A Sudoku puzzle is a grid of 81 cells arranged in 9 rows and 9 columns which are partitioned into 9 3x3 boxes. In a correctly completed puzzle, nine symbols, generally represented as the numbers 1-9, each occur exactly once in each row, column and box. The puzzle setter provides a grid in which some (usually around 28) of the cells are set (clues or givens); the solver tries to set the rest.
Each row, column or box in a Sudoku grid is a termed a 9mer. Each cell is therefore a member of three 9mers: one row, one column and one box. There are twenty seven 9mers in a Sudoku grid. The more common term for a 9mer is a house but several others are in use.
Each of the nine symbols can occur only once in each 9mer.
Because there are 9 symbols and 9 cells in a 9mer(!), a corollary of Rule 1 is as follows.
Each of the 9 symbols must occur in every 9mer.
The algorithms are described roughly in order of complexity. They rely only on two ideas: Rule 1: that any symbol can occur only once in each 9mer, and, Rule 2: given that there are also nine symbols, the necessity for each of the 9 symbols to occur in each 9mer.

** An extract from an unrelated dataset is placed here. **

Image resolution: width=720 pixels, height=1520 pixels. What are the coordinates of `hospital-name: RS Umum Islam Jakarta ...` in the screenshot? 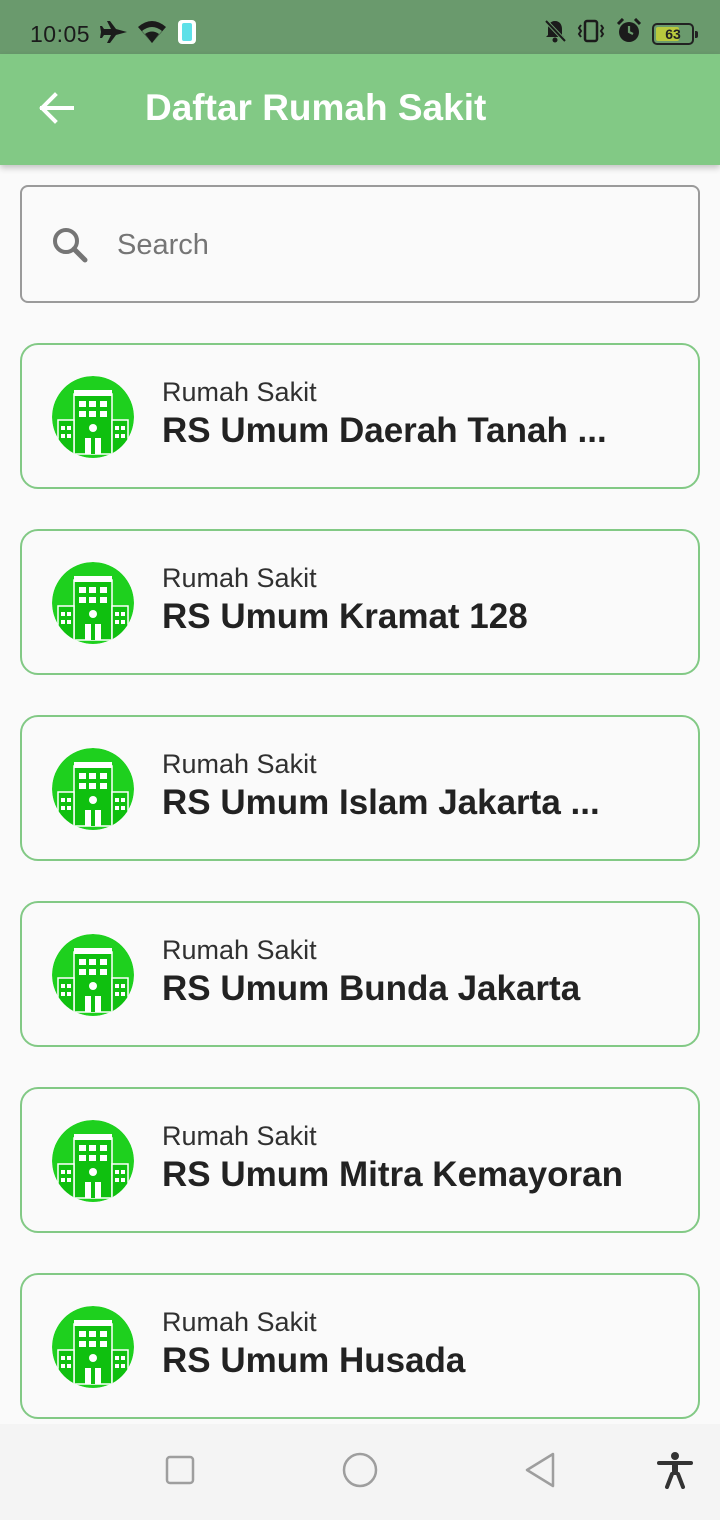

This is the most obvious algorithm, and its repeated application, in combination with setting singles, is sufficient to produce a solution for the simplest puzzles.
The algorithm proceeds as follows: for each cell remove any candidates which are already used by cells in the same row, column or box. If any cell is left with a single candidate, set the cell symbol accordingly (this is termed "setting singles").
Note that this algorithm is automatically applied exhaustively before any of the more complex algorithms are searched for. This can be achieved explicitly by use of the "s" button in the Toolbar.
This "algorithm" is included here only for completeness and is not offered as a separate option within the program. If a cell has only one remaining candidate, then it can be set to that symbol. Note that the Simple filter automatically detects and sets singles.